A 5 días de un fin anunciado entre los colores de un calendario que he perdido y al que nunca le sigo la pista, me pregunto hace cuánto tiempo viví ya el fin de una etapa que no sé con cuánta gloria ha dejado su pena, o con cuántas penas ha marcado su gloria. Ni siquiera sé si ese fin al que apunta el color rojo -o tal vez el naranja- marca de verdad algo más significativo que unos arábigos caracteres que indican ese número con tan supersticiosas connotaciones como el "11". Llegará el viernes y pasará otro día y no sé cuántos más hasta que llegue el gran día de las bufandas azules y después el de los jurados por examinar algo que se hizo a destiempo y con interés de a ratos. Y después... después... un vacío de nubes donde no hay birretes que lanzar al cielo.
Los cuervos son más negros cuando los dibuja Lorca que cuando regalamos libros de Edgar Allan Poe, o eso creíamos antes de que el despertador de las ocho nos hiriera los tímpanos y lo pospusiéramos cinco minutos, otro cinco minutos y otros cincuenta más. La semiótica es más complicada que el código de circulación; nos lo enseñó una buena profesora después de que los LC se parara en sus rojos correspondientes, llenos de gente que dormita y suspira sin saber siquiera que debe de existir también un código de bostezos. El estilo indirecto libre es más libre en la Regenta que en las conversaciones destripadoras sobre el compañero de atrás o de delante. Los buenos profesores eran los mejores en el Instituto Libre de Enseñanza aunque tuvieran que emigrar porque señores bajitos llevaban el pan debajo del brazo, y ahora los buenos profesores-que tienen muchos estudios que podéis consultar por un módico precio- hablan y blablasean en sus pizarras mientras otros cogen su petate y se marchan con su música a otra parte porque aquí ya no hay sitio para más- o eso dicen desde los despachos vacíos a las horas de los cafeses. El HTML esmás productivo que tus dibujos de ojos que lloran palabras o eso pensaba antes de entender que había otra universidad entre tus garabatos. Los alumnos extranjeros son más extranjeros todavía después de una clase de ELE porque, lo hemos aprendido bien, tenemos culturas muy distintas pero una sonrisa y unas tarjetas de colores siempre ayudan, más incluso que mezclarse con dulces de leche y pasta al estilo de Baviera. Los despachos son más despachos cuando no hay cartel que indique que vuelva usted mañana y se pueden consultar las notas de exámenes que suben en aras del progreso. Lo que nunca sabremos es si seremos mejores graduados cuando estemos en clase o cuando salgamos a leer a los parques donde no se convocan ruedas de prensa.
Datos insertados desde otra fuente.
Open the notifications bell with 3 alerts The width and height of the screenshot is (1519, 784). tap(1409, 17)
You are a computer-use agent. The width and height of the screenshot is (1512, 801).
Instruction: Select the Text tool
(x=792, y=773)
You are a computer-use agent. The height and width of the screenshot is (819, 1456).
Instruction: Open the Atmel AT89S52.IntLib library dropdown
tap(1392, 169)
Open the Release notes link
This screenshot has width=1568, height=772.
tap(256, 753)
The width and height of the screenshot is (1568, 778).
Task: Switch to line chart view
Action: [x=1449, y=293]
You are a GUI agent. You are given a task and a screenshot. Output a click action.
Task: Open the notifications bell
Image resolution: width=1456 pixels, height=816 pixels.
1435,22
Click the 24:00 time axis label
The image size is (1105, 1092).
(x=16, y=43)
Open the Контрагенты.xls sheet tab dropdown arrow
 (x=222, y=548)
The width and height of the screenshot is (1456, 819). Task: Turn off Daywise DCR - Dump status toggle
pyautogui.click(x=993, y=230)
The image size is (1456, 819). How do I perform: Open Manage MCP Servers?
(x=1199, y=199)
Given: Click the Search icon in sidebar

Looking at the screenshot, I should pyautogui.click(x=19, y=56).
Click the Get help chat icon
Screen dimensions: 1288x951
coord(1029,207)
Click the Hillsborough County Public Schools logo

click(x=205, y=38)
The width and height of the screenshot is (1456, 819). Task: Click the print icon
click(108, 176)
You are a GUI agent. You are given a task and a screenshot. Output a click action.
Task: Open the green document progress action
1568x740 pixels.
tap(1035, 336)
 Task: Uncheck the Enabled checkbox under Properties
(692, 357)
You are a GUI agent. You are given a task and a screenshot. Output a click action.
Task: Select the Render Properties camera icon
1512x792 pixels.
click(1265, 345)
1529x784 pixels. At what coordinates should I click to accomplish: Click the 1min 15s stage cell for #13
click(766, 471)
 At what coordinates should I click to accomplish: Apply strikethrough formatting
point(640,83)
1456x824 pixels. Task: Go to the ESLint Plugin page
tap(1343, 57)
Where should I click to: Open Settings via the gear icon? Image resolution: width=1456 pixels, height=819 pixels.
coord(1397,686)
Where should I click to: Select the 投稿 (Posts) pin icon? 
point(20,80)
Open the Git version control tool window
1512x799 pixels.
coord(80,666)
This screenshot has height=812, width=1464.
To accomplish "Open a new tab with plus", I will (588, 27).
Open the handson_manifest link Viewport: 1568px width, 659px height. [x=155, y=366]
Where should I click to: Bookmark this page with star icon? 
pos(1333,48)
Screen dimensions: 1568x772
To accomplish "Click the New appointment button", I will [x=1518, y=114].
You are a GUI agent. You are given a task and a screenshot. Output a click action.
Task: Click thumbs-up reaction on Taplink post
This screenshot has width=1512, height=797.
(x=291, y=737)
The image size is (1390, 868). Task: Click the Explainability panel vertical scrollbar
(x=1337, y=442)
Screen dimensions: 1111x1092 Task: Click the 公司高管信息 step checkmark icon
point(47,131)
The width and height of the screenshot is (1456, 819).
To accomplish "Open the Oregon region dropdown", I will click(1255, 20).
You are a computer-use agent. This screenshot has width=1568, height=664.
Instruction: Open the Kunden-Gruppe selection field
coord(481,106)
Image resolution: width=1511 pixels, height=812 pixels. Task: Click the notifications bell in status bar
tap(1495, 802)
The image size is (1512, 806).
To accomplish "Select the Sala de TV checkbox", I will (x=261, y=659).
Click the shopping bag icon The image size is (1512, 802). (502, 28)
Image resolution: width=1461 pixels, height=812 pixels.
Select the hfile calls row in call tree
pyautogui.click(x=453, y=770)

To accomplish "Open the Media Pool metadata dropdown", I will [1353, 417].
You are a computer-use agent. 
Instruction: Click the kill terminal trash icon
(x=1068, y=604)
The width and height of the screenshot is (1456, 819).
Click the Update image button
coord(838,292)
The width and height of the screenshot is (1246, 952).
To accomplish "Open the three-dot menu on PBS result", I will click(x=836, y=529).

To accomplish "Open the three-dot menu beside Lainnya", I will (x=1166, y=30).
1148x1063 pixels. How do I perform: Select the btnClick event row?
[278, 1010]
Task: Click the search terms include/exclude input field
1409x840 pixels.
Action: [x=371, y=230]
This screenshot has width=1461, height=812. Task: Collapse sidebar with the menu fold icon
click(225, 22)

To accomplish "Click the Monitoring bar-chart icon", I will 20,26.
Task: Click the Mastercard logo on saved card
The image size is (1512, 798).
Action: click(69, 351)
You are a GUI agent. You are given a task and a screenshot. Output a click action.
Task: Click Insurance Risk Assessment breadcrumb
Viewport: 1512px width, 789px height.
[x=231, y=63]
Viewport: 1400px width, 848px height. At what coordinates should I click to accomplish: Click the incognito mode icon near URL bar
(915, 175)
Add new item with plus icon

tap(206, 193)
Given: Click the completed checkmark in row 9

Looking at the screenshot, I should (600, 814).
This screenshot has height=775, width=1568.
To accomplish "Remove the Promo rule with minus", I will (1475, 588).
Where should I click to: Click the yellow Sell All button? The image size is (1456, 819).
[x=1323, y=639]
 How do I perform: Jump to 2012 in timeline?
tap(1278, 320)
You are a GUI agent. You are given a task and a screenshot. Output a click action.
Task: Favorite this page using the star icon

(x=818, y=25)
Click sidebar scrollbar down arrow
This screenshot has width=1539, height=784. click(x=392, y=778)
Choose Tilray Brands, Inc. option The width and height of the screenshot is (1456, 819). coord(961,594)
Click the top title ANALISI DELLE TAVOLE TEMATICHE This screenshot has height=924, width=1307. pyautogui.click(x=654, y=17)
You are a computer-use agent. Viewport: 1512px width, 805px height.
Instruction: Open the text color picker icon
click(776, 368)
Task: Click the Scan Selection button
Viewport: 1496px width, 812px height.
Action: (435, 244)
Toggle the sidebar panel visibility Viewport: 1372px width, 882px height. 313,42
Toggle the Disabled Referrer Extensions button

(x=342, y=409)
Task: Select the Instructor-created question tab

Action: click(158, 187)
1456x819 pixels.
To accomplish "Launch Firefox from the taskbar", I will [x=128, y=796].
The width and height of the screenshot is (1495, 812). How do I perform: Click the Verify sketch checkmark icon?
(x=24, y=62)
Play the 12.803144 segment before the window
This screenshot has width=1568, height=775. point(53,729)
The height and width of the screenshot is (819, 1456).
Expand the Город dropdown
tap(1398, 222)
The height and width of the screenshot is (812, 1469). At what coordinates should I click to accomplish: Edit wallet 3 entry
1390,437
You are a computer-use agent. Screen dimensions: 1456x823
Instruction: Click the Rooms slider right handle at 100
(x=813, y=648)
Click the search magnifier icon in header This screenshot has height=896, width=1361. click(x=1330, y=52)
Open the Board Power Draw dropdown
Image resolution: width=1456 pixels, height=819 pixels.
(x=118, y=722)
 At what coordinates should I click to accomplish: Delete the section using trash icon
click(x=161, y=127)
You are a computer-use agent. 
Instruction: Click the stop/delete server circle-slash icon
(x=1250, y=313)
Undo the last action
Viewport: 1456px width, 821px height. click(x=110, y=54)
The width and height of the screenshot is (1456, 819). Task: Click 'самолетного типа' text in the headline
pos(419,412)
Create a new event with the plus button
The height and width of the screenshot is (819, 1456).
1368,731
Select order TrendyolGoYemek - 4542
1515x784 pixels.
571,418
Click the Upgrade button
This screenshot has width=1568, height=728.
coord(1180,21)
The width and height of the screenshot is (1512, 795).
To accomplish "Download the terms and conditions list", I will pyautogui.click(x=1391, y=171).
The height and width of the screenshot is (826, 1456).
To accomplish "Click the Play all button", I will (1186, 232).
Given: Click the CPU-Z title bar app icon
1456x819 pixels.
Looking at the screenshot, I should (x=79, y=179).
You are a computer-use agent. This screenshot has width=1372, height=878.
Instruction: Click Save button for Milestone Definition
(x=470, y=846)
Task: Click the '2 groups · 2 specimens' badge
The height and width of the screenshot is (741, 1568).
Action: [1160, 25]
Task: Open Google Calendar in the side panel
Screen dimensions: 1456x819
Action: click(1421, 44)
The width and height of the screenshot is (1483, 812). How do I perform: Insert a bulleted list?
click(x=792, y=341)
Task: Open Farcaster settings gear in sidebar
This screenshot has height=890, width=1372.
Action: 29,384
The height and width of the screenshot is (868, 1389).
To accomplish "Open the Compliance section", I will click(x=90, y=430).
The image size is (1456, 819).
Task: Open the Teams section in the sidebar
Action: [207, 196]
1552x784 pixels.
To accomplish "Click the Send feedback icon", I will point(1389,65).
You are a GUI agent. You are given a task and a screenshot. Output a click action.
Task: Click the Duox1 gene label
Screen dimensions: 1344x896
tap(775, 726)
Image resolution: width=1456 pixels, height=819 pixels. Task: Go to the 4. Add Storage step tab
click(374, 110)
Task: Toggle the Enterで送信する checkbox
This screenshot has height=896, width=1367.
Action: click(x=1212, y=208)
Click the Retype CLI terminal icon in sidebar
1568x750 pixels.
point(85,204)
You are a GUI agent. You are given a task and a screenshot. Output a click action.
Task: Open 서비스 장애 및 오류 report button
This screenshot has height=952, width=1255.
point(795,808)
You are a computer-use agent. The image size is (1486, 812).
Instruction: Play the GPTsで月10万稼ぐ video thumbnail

Eso sí, puedo asegurar que los mejores poemas de amor no aparecieron tras la luz de un proyector sino que se siguen leyendo entre las piedras de San Jorge o en la almohadas de todos nuestros amantes.
Los cuervos de Lorca siguen siendo muy negros y de su pico sale una multitud que vomita títulos universitarios. No sé aún de qué color acaba esta semana pero esta mañana me detuve al lado de un cono - no sé si naranja o rojo- y mi sombra me pareció igual de difusa que la de hace cuatro años pero un poquito más alta y más cercana a la de otras sombras y a la de otros cuerpos que nos alcanzaron con los dedos.